With seemingly paradoxical addresses from parliament and all areas of society being heavily affected by lockdown, the media’s role of presenting accurate, valuable and unbiased information is more important now than ever.
It should be able to present us with the immediate facts and discuss the implications of these facts, but is it doing this? Join this insightful panel discussion with journalists from the UK and the USA and better understand the media’s relationship to the hard facts, the bigger stories and the role it plays in our lives.

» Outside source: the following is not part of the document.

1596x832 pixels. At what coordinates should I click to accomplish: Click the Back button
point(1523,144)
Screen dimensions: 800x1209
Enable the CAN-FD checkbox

Kerry-Anne Mendoza is Editor-in-Chief of The Canary. She is known for creating one of the UK’s top independent political blogs Scriptonite Daily, for authoring the best-seller Austerity, and for her Middle East reporting, notably Operation Protective Edge from Gaza through the Summer of 2014.
Her passions are politics, economics and current affairs, which she examines with the basic question: “How do we build a world that works for everyone?” She is based in Bristol, UK
Tom Mills is a lecturer in Sociology and Policy at Aston University. He is a former co-editor of New Left Project and author of the book The BBC: Myth of a Public Service which is an important and timely examination of a crucial public institution that is constantly under threat.
Victor Pickard is an Associate Professor at the Annenberg School for Communication, Pennsylvania. Most recently he authored Democracy Without Journalism?: Confronting the Misinformation Society.
Previous books include Net Neutrality: A New Deal for the Digital Age (with David Berman). He is also co-editor of the books Will the Last Reporter Please Turn out the Lights (with Robert McChesney), The Future of Internet Policy (with Peter Decherney), and Media Activism in the Digital Age (with Guobin Yang).
Des Freedman was a founding member and recent chair of the Media Reform Coalition and was project lead for the Inquiry into the Future of Public Service Television chaired by Lord Puttnam.
He is a former editor of the Sage journal ‘Global Media and Communication’ and has edited several strands for Open Democracy. His latest books include Misunderstanding the Internet (with James Curran and Natalie Fenton) and The Contradictions of Media Power.
Des is currently Deputy Head of Department and Co-Director of the Goldsmiths Leverhulme Media Research Centre.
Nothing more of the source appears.